**ASSIGNED TASK**
Could you transcribe every record below exactly as written, leaving out any pictures?

**GIVEN DATA**
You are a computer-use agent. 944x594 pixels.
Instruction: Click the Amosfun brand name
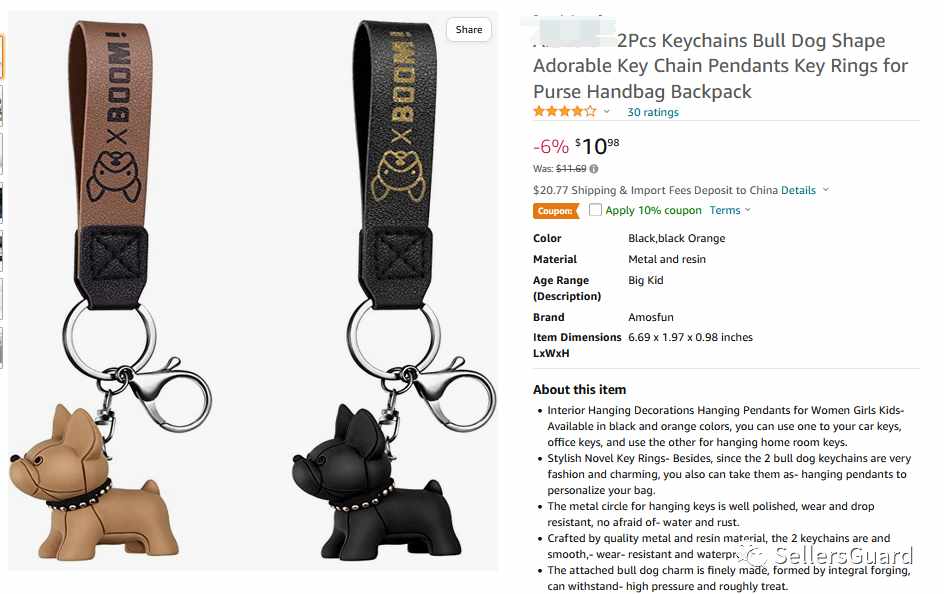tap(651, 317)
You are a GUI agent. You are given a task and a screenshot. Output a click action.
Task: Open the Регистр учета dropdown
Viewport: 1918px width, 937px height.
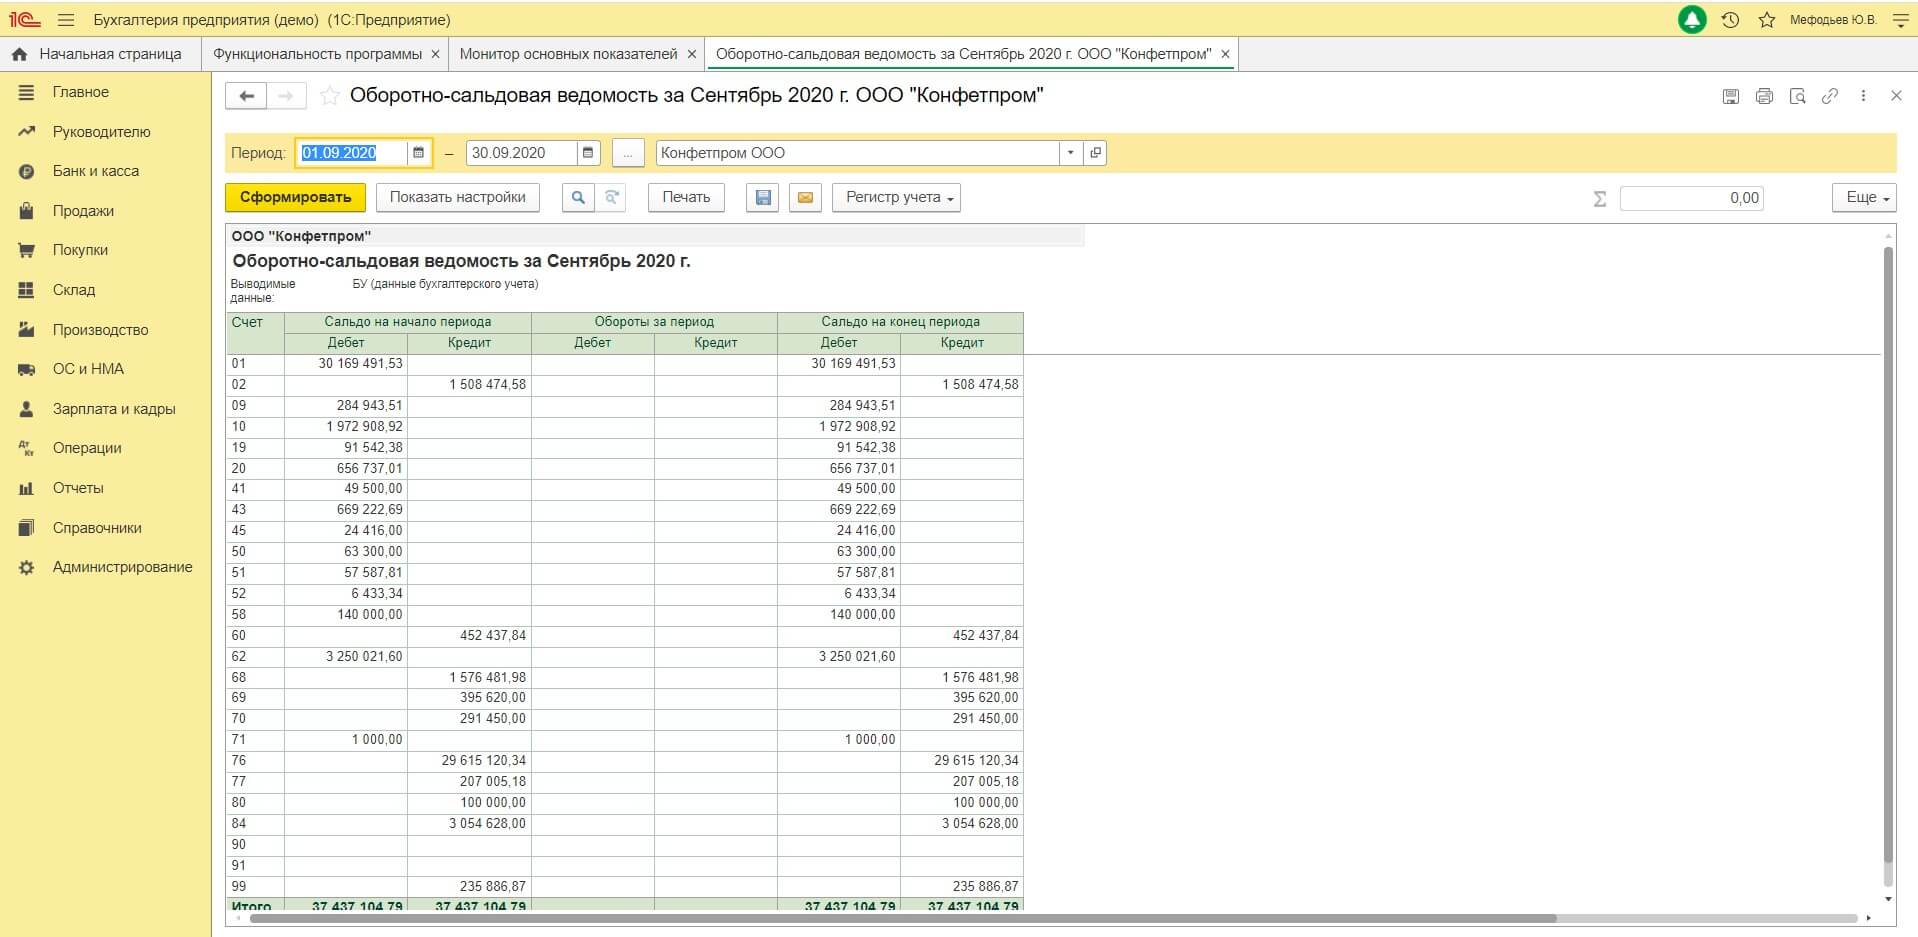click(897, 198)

**TASK SOLUTION**
You are a computer-use agent. 944x594 pixels.
Instruction: Click the Amosfun brand name
tap(651, 317)
You are a GUI agent. You are given a task and a screenshot. Output a click action.
Task: Open the Регистр учета dropdown
Viewport: 1918px width, 937px height.
click(897, 198)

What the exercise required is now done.